SRE Engineering Manager
Engineering Manager, DevOps (SRE)
The Resilience Engineering group is a team of engineers with relationships across the company. Our goal as Resilience Engineering is to provide Infrastructure As Code and develop software capabilities to accelerate product iteration, quality, and security, in addition to owning and supporting the data center and cloud operations. As an Engineering Manager, you’ll lead a team of experienced SREs and developers, collaborate with multiple engineering, product, and business teams, build and evolve our operations practices, deploy DC/cloud infrastructure as needed.
You have the technical breadth and depth in automating operations, experienced in developing and deploying Infrastructure As Code, with strong management chops to successfully define and deliver on the roadmap. You are passionate about making other people successful and you know how to balance near-term operational requirements against roadmap items.
- Building out and automating our world-class infrastructure both on AWS/GCE and our Datacenter. We are not fully hybridized yet but we want to be! Can you help us build it?
- Lead the Resilience team in IDC developing software capabilities to provide and support Infrastructure As Code.
- Main point of escalation for operational issues for this team and day-to-day operations leader.
- Automating the deployment, scaling, monitoring, alerting, and resilience of our platform with a focus on reducing day-to-day operations workloads and building efficient operations.
- Fostering relationships within engineering to provide service level performance analysis
- Performing and developing toolsets to handle operational tasks as required
- Mentoring and guiding internal and external team members to become collaborative, cross-functional engineers
- Having Fun while working to nurture healthier, happier employees both at Castlight and our customers. We want our employees to work smarter, not harder!

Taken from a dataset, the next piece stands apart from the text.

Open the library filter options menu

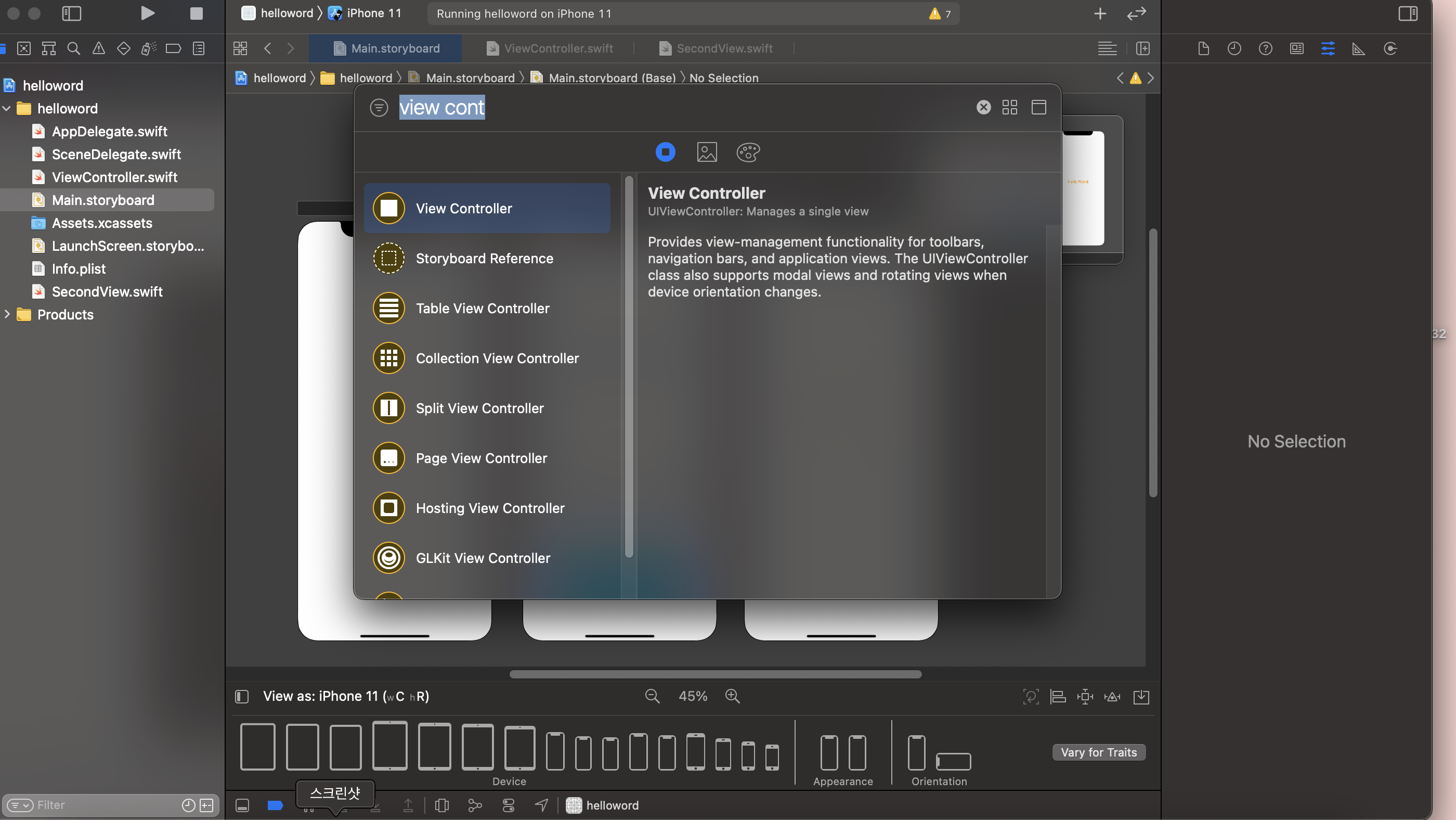(x=379, y=108)
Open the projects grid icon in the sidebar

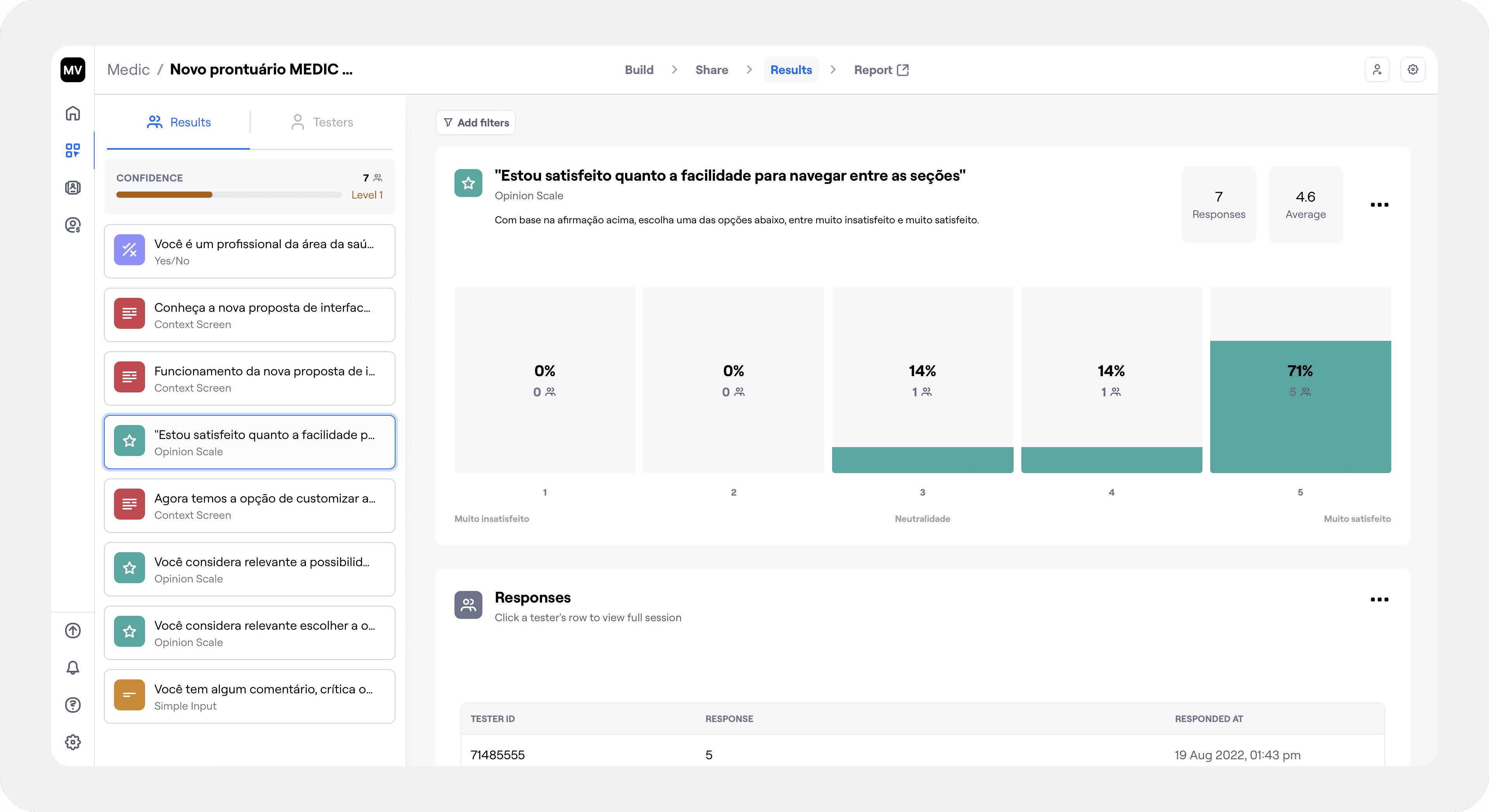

- BS in Computer Science, Engineering, a related field with overall 10+ years experience.
- 5+ yrs experience in leading an SRE, DevOps team with solid hands-on development experience balanced with solid experience leading operations teams.
- Ability to develop and support relationships to understand Engineering and Resilience needs.
- Hands-on experience with Chef, Terraform, Consul, knowledge of networking and protocols such as ELB, DNS, TCP/IP, etc.
- Experience with Docker, Kubernetes, Helm, and K8s automation is a strong plus.
- Adept at scripting and ad-hoc automation, especially in Bash/Ruby/Python/Jenkins.
- Well-versed in Linux administration and first-hand exposure to container and orchestration – Docker, Kubernetes.
- A deep background in working in VMWare DataCenter Infrastructures as well as Bare Metal PXE deployments.
- Understanding of monitoring principles and use of alerting tools such as Datadog, Nagios, Prometheus, PagerDuty, etc.
- Values good debugging skills and will work with and mentor others to investigate operational issues.